The crossover hit brought attention to the artist currently known as Lauryn Hill. Never mind that she can rap, the focus shifted to her singing. Her raps were secondary as she sang in movies and the highlight of every Fugees show became her closing with ‘Killing Me Softly.” When Hill was L-Boogie people already said she should go solo but it was underground hip hop heads who were stating it. It was getting to hear her murder tracks by herself without being subjected to a 6-8 bar verse from Pras. Now fresh off the success of “Killing Me Softly,” the viewpoint changed to the world now wanting to hear her sing and also rap a little.
The Miseducation was going to be the best of both worlds, the hip hop crowd would get great bars from L-Boogie by herself and the pop world would get awesome singing from Lauryn Hill. Instead we got a heavy dosage of Lauryn Hill with a slight sprinkle of L-Boogie.
When she got in pocket the results are great: “Lost Ones,” “Doo Wop” and “Everything is Everything” are tracks that melt her introspective rhymes with her vocal ability similar to her work on The Score. Even “Ex-Factor” and “Nothing Even Matters” knock hard despite highlighting her singing more than anything else. It’s the rest of the album that suffers.
At one point in the album you have six lackluster tracks in a row. I skipped those tracks today on my second playback of the record to refresh my memory of Miseducation. Starting with “Superstar” and ending with “Every Ghetto, Every City” you have a artist who seems lost and confused as to whether to showcase her rhymes or voice.
We get three verses from her on “Final Hour” but yet there are no memorable rhymes and her message seems cluttered with wanting to talk about social issues. On “Forgive Them Father” her average singing outshines her uninspired bars. Her rhymes seemed to now incorporate her take on worldly matters, where her scope was largely domestic on The Score. I don’t knock her for speaking on larger issues but I will knock her for her execution.

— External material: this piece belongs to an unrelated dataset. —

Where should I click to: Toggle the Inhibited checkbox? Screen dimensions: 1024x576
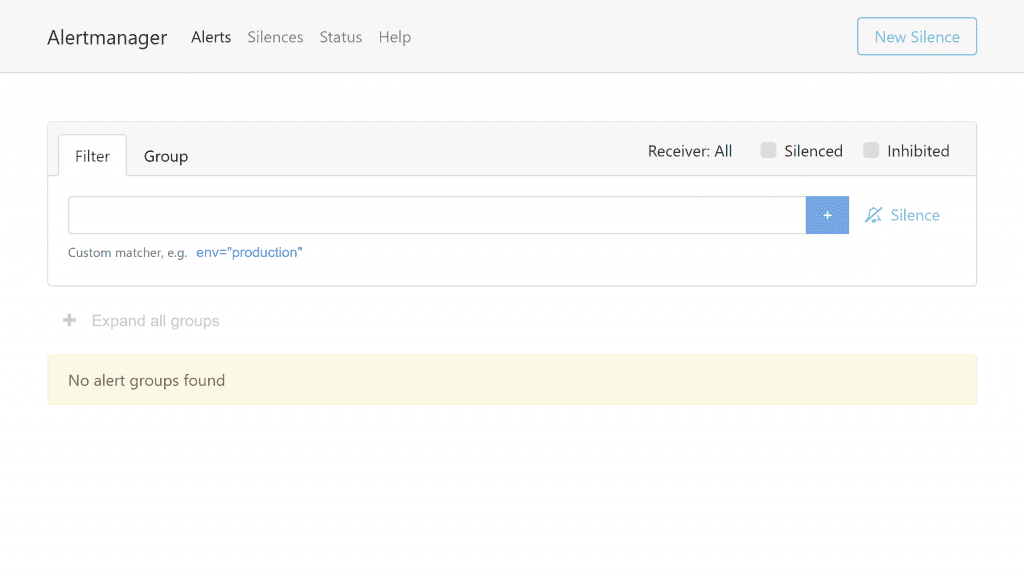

The songs do not resonate. The album has a sliver of greatness on a couple songs but the rest is just a cloudy mess of emotions and ramblings sung over lackluster tracks.
Outside of the singles, the album does not have songs that live up to expectations. “To Zion” is a song about her first child and while having Carlos Santana playing guitar must have been a cool and surreal moment, the track does nothing for me and I don’t feel that I need to have a child or go through a potential abortion to feel the song. The title track closes out the album with a muted thud, just lacking anything of substance.
The album went on to sell eight million copies in the U.S. and she racked up five Grammys therefore leading reviewers and experts to preach about the greatness of this record. It was the supposed creation of the neo-soul era and Hill was going to spearhead it. You had to get in front of it to seem to be in the know. Co-sign the greatness of Miseducation and you were accepted and smarter for it. The shill level for Miseducation was as high as I had ever seen since Illmatic dropped back in 1994.
Classic albums stand the test of time, not only singles but the whole catalog of the album are memorable. I defy anyone to tell me that their favorite song on Miseducation is something other than a single. Think to yourself right now, when was the last time you played The Miseducation of Lauryn Hill? Before re-listening to it today to write this piece (thanks to Will Carroll for the Spotify account because there’s no way I would waste hard drive space by downloading this album) it had been over a decade since hearing it.
You have to understand that I so wanted for that record to be dope. I wanted it to be a classic, I wanted to have a L-Boogie album with hooks by Lauryn Hill. What I got was a Lauryn Hill album featuring L-Boogie and that by no means is a classic.